The mechanics run in two stages. Readers submit nominations first, roughly 8,000 of them in a typical cycle, spread across 170 categories. Inland 360, the Lewiston Tribune's arts-and-culture section, then narrows each category to its real contenders before opening a public vote each spring, usually April, with results published in June. Miss the nomination window and there's no ballot slot to campaign for later.
| Item | Detail |
|---|---|
| Publisher | Lewiston Tribune (lmtribune.com) / Inland 360 |
| Official page | lmtribune.com/inland-360/best-of-the-lc-valley-nominations-open |
| Coverage area | Lewiston-Clarkston Valley, spanning Idaho and Washington |
| Category count | 170 |
| Nomination volume | Roughly 8,000 submissions in a typical cycle |
| Public vote window | Spring, typically April |
| Results published | June |
That 8,000-into-170 ratio is worth sitting with.
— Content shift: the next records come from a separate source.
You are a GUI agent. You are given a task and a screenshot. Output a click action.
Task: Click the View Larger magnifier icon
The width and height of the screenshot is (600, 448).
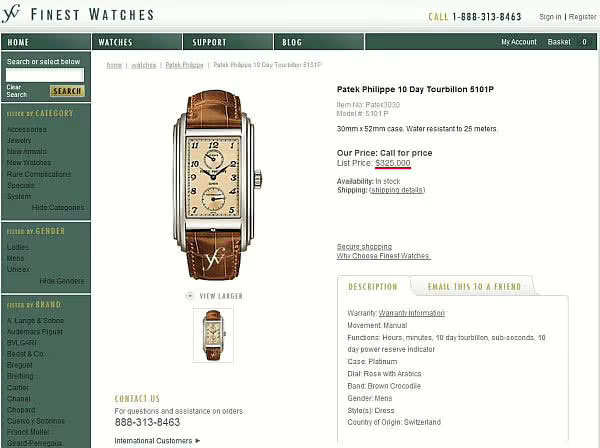(190, 296)
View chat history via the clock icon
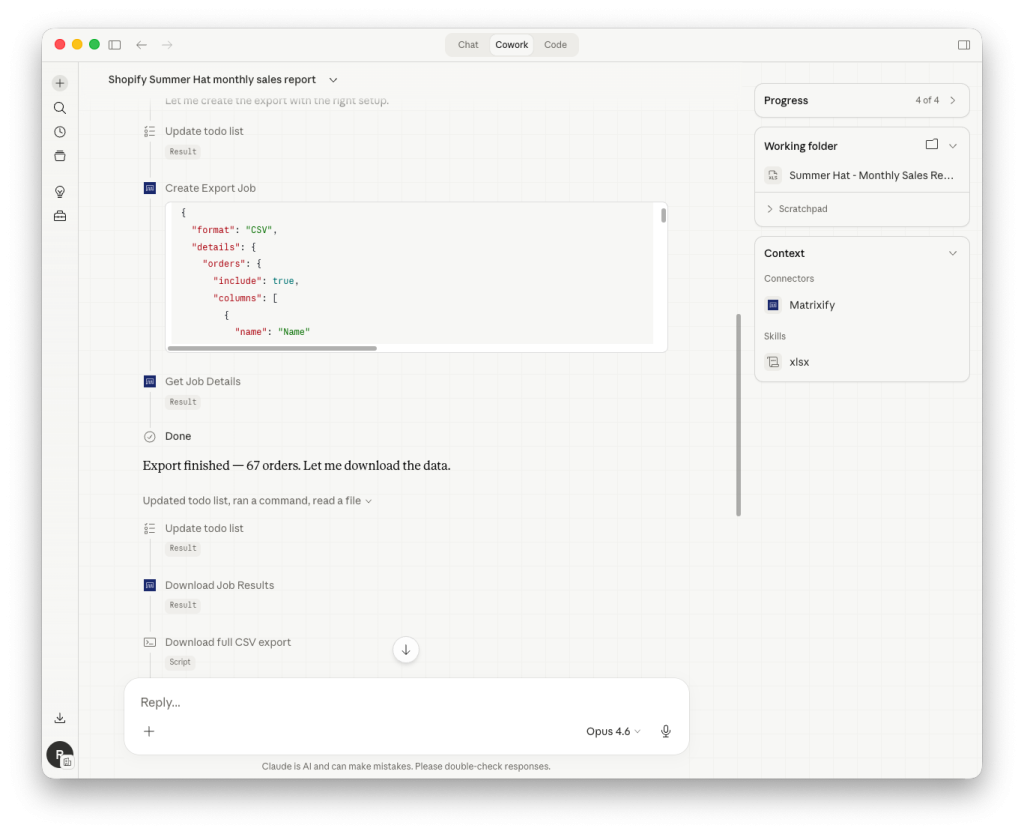 pos(59,131)
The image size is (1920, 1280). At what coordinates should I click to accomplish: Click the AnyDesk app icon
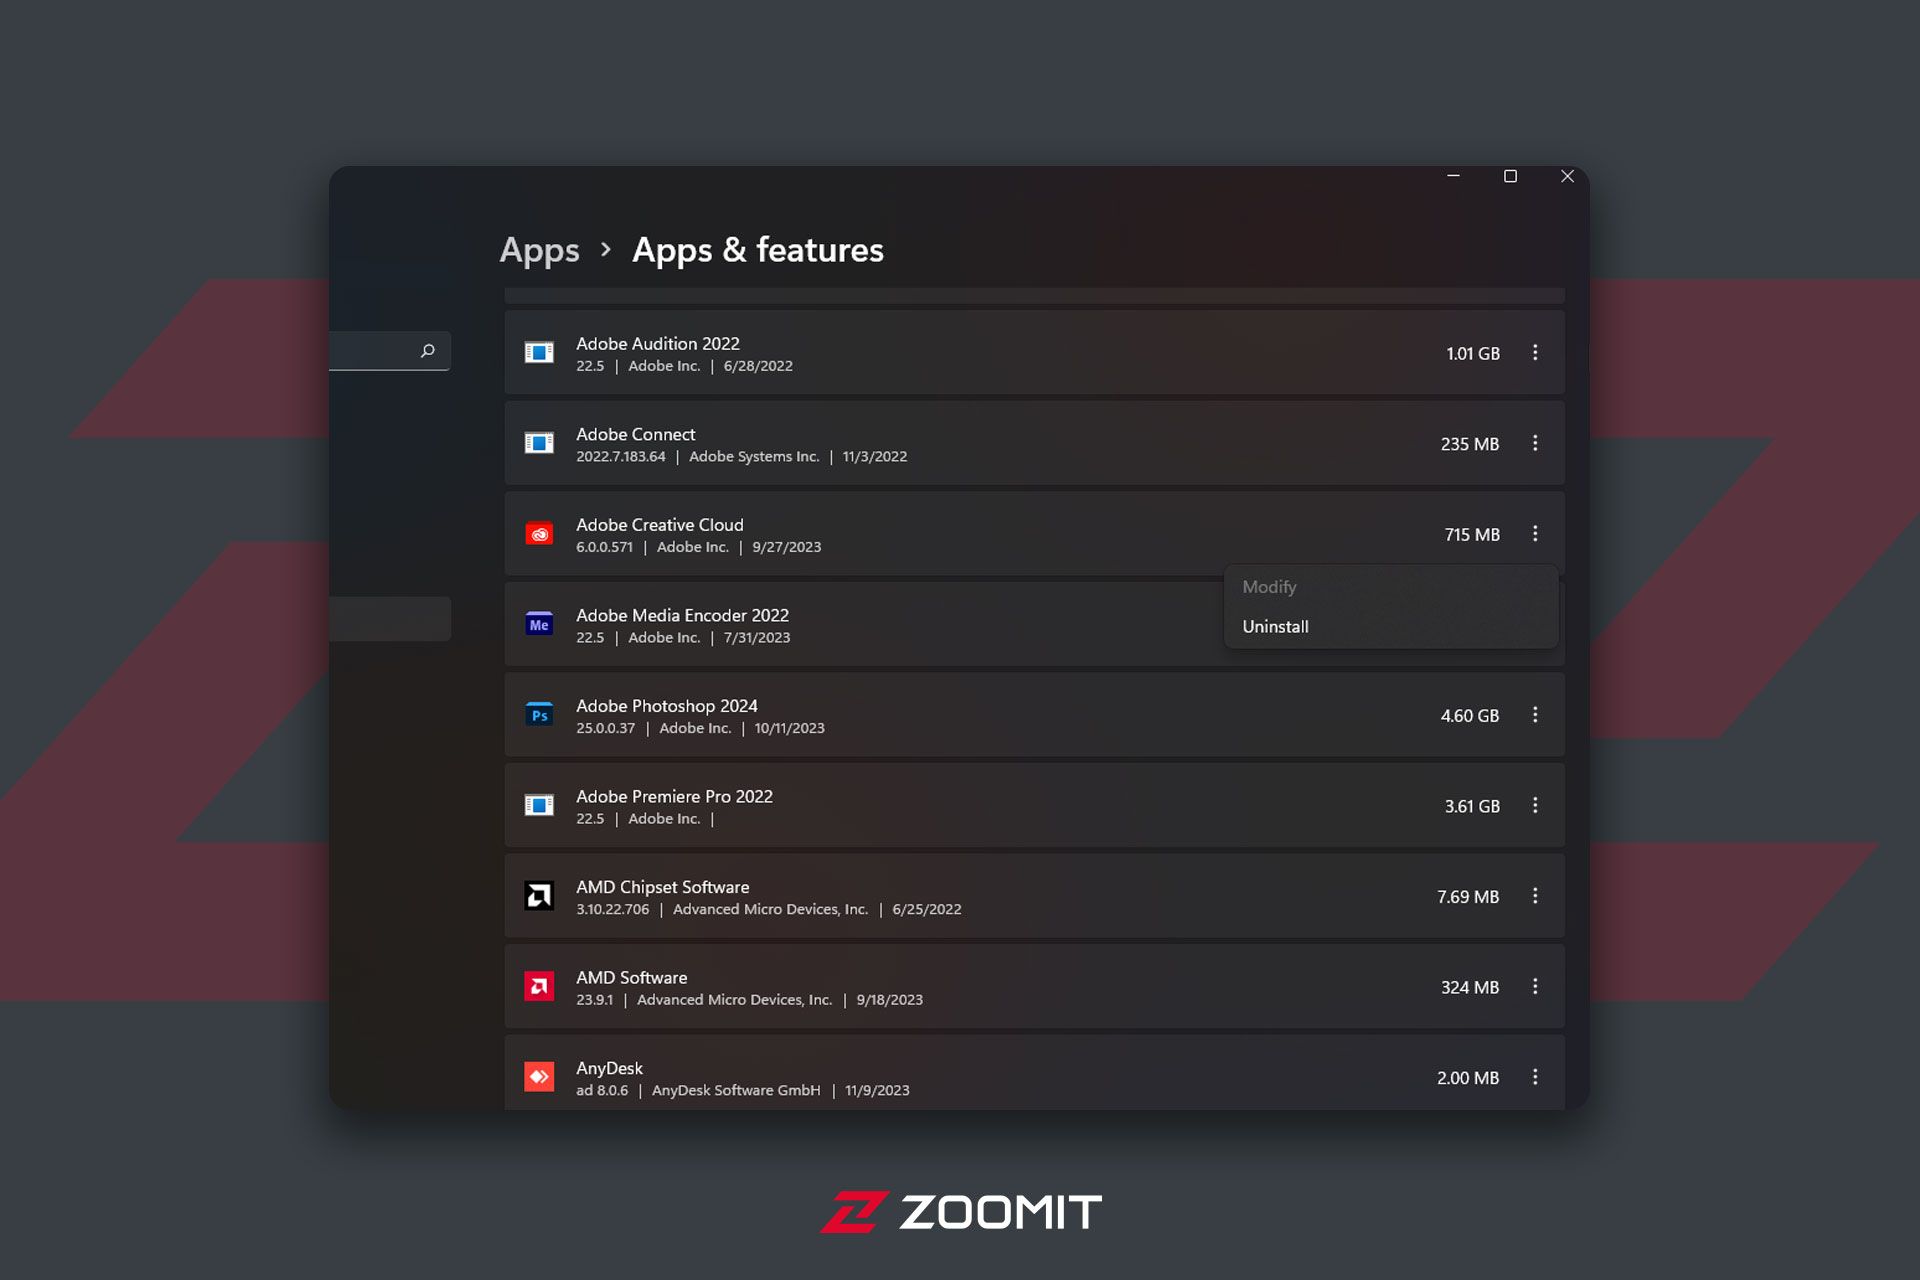coord(540,1077)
It averages to under 50 nominations per category before any filtering, which means a category most businesses assume is impossibly crowded may not be. See the Idaho contest hub for how this compares to other statewide and regional programs.
No public per-category nomination breakdown exists. No winner archive going back multiple years sits anywhere on lmtribune.com that this guide can point to. That's not a hole in the research, it's how Inland 360 runs the program, results post once, in June, for the current year, and older claims tend to circulate on outdated flyers rather than an official archive page.
With 170 categories and no published nominee counts, guessing the wrong lane costs the entire cycle, not just a few nominations. A coffee shop that also sells pastries needs to know which label its regulars would type first, not which technically fits. Get that wrong during the nomination stage and there's no April write-in to fix it.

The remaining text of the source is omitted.